When the word "dropdown" appears in a line of the data below, list that line.

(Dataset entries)

Content starts

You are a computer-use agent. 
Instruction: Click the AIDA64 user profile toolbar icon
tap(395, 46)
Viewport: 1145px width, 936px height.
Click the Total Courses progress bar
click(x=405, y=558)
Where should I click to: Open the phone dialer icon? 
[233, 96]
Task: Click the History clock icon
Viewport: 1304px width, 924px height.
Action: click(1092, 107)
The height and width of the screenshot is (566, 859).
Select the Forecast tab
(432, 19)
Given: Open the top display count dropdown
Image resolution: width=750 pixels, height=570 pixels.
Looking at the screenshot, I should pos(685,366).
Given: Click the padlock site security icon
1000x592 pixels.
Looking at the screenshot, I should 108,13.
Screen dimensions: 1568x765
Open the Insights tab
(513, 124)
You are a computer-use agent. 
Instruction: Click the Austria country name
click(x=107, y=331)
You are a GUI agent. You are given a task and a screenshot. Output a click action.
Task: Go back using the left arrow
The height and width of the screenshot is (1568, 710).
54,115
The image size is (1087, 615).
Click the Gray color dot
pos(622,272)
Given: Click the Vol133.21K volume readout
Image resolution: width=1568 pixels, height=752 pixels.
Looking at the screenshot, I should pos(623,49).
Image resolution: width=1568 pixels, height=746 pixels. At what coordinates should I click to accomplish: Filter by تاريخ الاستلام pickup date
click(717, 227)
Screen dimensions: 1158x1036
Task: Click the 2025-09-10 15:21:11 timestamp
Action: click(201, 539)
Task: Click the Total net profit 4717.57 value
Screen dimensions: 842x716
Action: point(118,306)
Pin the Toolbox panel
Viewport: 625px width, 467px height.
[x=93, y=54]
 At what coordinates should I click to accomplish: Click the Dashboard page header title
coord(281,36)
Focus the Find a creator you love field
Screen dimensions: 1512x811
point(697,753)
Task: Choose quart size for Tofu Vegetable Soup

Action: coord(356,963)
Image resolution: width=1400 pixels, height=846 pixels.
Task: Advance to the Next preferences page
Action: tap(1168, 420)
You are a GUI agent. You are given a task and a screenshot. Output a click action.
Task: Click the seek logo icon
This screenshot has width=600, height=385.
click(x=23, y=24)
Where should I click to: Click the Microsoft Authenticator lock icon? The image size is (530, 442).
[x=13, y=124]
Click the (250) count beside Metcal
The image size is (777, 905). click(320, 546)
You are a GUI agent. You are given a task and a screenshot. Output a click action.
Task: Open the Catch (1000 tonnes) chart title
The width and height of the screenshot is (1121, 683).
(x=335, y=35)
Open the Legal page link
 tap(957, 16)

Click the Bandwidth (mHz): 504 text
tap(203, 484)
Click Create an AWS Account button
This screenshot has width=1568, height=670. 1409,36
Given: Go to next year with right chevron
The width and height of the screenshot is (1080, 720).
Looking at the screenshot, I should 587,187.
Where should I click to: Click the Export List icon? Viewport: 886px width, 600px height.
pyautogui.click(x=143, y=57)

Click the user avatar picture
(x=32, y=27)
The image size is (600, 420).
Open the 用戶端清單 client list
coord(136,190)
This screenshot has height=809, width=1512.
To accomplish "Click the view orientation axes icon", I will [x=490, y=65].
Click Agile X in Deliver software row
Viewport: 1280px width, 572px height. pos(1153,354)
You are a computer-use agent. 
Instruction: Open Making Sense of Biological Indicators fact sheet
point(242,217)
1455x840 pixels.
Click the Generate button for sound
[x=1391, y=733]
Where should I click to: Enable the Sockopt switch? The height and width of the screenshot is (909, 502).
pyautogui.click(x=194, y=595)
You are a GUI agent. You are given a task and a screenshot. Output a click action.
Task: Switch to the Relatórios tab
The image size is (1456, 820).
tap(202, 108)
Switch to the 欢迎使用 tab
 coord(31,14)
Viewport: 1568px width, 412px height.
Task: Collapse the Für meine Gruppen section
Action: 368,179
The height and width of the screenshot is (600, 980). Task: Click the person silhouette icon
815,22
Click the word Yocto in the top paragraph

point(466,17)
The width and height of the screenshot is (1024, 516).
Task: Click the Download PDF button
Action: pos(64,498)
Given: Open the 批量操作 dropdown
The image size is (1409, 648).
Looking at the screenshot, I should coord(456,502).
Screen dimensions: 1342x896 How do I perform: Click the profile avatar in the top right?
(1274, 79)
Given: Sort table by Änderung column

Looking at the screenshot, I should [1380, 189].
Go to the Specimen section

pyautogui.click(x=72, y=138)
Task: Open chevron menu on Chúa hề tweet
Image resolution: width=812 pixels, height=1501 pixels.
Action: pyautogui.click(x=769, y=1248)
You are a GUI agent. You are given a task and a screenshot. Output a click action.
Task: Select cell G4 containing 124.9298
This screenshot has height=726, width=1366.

Content ends

> Task output:
Given: Open the top display count dropdown
Given: Open the 批量操作 dropdown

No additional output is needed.